Getting started

dagster-slurm lets you take the same Dagster assets from a laptop to a Slurm-backed supercomputer with minimal configuration changes. This page walks through the demo environment bundled with the repository and highlights the key concepts you will reuse on your own cluster.

A European sovereign GPU cloud does not come out of nowhere. Maybe this project can support making HPC systems more accessible.

What Dagster-Slurm technically delivers

Deterministic runtimes: pixi and pixi-pack freeze your dependencies, upload the bundle to the HPC edge, and install exactly once per version.
Automated deployment: Dagster assembles the run directory, syncs it to the cluster, and invokes Slurm without custom shell scripts.
Structured telemetry: Slurm job IDs, queue states, CPU/memory usage, and Ray logs stream back through Dagster Pipes so you keep a single source of truth.

Developer experience benefits

Config-only mobility: Toggle DAGSTER_DEPLOYMENT to jump between local execution, staging Slurm, and production supercomputers—no code forks.
Unified observability: Dagster’s UI surfaces HPC and non-HPC runs side by side, with log tailing, run metadata, and asset lineage in one place.
Operational confidence: Jobs inherit retries, alerts, and run status checks from Dagster, while structured metrics simplify post-mortems.

Prerequisites

pixi (curl -fsSL https://pixi.sh/install.sh | sh)
pixi global install git
Docker (or compatible runtime) with the docker compose plugin available

Fetch the repository

git clone https://github.com/ascii-supply-networks/dagster-slurm.git
cd dagster-slurm
docker compose up -d --build
cd examples

The Docker compose stack starts a local Dagster control plane, a Slurm edge node, and a compute partition to mirror a typical HPC setup.

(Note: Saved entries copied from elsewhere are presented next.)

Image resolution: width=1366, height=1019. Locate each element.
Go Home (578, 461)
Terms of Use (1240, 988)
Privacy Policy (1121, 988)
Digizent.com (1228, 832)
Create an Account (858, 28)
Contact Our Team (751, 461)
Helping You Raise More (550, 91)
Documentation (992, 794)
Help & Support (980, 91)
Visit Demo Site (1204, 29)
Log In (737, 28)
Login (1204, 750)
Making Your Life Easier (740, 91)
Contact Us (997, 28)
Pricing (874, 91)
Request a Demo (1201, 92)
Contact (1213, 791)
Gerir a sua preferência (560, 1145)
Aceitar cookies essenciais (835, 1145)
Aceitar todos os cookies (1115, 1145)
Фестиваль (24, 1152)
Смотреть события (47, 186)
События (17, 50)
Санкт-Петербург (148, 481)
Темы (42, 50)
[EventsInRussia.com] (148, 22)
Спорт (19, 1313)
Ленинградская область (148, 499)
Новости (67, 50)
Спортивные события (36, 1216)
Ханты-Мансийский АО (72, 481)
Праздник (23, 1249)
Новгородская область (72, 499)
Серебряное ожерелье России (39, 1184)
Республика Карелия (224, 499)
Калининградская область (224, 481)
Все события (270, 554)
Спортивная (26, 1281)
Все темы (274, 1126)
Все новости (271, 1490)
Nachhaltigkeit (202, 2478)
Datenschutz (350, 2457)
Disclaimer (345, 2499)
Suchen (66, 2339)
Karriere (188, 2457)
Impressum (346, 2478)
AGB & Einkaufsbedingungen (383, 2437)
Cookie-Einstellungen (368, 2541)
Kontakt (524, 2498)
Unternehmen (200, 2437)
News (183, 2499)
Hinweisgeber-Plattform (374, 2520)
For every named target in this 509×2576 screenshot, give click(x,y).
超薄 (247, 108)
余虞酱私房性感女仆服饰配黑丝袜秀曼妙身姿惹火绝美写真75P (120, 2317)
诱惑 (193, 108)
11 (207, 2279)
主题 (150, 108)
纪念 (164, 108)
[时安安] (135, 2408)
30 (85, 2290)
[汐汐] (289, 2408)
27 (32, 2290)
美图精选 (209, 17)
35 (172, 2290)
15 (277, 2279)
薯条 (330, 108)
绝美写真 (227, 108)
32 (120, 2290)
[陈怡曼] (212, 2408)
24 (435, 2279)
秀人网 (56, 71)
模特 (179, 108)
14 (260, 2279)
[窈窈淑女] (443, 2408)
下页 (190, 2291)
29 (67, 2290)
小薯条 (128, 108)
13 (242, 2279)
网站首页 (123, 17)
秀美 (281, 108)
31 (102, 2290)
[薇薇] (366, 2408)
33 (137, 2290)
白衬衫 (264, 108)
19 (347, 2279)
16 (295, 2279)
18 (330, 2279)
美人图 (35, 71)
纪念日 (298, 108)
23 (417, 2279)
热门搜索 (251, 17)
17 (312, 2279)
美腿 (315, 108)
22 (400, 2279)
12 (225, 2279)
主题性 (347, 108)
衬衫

1. Develop locally (no Slurm)

For rapid iteration, execute assets directly on your workstation:

pixi run start

Navigate to http://localhost:3000 to view the Dagster UI with assets running in-process.

2. Using Dagster

To understand the benefits of using Dagster with Slurm, open the Dagster UI and navigate to the Assets tab. Here, you’ll see the different assets that can be materialized (i.e., executed).

For this example, select the asset process_data, which is a dummy asset that doesn’t actually process any data. Once it’s materialized, go to the Runs tab and open the newly created run.

In the Run view, you can explore detailed output and run information (see screenshot below). For example, you can check the input path, output logs, number of processed rows, and total processing time.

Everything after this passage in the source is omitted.